The Federal Deposit Insurance Corp., whose insurance fund has slipped below the minimum target level set by Congress, could be forced to tap tax dollars through a Treasury Department loan if Washington Mutual Inc., the nation's largest thrift, or another struggling rival fails, economists and industry analysts said Tuesday. [...]If banks would have to pay a higher premium to help out the FDIC, you can bet your bippy those higher premiums will be passed directly to the account holders (i.e. us). Guess we can call that one a taxpayer bailout as well.
FDIC Chairman Sheila Bair has not ruled out the possibility of going to the Treasury for a short-term loan at some point. But she has said she does not expect the FDIC to take the more drastic action of using a separate $30 billion credit line with Treasury — something that has never been done.

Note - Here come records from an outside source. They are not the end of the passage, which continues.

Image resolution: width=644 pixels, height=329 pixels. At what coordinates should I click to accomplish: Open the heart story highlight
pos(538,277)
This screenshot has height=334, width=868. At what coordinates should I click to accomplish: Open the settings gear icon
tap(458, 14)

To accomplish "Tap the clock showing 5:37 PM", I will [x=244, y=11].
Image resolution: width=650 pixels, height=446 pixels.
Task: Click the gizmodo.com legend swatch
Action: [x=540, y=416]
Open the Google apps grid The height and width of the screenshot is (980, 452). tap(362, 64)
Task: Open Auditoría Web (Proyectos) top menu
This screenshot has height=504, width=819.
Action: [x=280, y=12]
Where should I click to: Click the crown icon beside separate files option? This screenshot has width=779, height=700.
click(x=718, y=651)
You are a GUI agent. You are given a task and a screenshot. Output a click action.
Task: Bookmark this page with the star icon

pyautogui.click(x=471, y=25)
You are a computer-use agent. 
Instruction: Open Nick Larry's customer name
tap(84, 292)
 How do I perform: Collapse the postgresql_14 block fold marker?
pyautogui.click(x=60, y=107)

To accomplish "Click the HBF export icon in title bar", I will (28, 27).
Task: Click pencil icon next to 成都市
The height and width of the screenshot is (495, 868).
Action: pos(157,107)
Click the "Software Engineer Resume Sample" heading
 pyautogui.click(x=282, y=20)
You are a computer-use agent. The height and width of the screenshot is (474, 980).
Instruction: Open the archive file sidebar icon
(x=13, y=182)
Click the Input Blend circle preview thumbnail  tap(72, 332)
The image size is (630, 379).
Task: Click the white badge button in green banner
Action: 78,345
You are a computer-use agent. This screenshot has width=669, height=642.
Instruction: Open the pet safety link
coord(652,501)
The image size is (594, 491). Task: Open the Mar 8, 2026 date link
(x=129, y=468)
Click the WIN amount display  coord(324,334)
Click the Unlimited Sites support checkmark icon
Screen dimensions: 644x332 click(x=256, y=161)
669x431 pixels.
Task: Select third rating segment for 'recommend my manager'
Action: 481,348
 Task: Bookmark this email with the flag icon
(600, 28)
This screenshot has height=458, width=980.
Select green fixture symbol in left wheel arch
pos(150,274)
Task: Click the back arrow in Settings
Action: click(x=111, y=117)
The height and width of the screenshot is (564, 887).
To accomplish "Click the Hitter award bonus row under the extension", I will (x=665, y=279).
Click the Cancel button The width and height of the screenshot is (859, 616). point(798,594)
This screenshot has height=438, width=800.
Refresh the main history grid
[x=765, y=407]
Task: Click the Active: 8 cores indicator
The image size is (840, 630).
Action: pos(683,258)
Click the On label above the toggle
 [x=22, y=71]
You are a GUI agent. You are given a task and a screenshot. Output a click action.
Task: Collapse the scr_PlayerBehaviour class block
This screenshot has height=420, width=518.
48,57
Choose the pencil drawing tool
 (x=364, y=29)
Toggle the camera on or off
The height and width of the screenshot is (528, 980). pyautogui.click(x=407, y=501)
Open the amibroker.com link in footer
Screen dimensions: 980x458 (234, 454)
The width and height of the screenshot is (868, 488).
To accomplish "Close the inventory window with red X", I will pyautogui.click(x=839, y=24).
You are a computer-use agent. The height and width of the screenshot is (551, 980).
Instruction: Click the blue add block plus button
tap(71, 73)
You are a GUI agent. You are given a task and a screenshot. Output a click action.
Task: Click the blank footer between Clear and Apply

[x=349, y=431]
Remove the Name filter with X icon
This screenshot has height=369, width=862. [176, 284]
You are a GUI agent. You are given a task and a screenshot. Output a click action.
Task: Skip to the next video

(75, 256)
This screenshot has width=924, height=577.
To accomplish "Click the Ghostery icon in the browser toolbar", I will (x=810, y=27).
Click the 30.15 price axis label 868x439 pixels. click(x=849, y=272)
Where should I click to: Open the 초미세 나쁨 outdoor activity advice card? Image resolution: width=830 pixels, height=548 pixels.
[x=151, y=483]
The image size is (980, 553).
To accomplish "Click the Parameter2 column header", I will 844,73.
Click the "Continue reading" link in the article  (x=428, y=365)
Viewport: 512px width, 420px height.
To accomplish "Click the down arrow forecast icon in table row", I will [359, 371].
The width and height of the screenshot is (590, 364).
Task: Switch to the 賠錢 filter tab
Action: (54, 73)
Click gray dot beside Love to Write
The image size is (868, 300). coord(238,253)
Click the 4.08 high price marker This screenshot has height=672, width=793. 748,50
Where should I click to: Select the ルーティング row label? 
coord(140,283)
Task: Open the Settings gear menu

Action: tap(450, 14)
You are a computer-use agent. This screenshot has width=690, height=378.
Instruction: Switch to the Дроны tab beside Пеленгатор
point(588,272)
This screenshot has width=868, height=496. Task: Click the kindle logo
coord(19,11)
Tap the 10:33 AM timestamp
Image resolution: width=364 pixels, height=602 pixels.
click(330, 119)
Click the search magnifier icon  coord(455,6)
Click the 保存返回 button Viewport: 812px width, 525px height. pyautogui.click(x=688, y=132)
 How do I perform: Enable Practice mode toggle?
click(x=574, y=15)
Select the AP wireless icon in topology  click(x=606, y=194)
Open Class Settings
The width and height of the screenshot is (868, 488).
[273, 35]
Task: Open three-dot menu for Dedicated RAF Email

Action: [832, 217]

The FDIC's fund is currently below the minimum set by Congress in a 2006 law. The failure of IndyMac Bank in July cost $8.9 billion.
Next month, Bair plans to propose increasing the premiums paid by banks and thrifts to replenish the fund.
And throughout all this, poor Dana Perino has to actually get up on a podium and tell everyone that the economy is a "mixed picture." Ah, the art of nuance. Praise FSM that we have so many words in our language to choose from for the sake of softening the blow.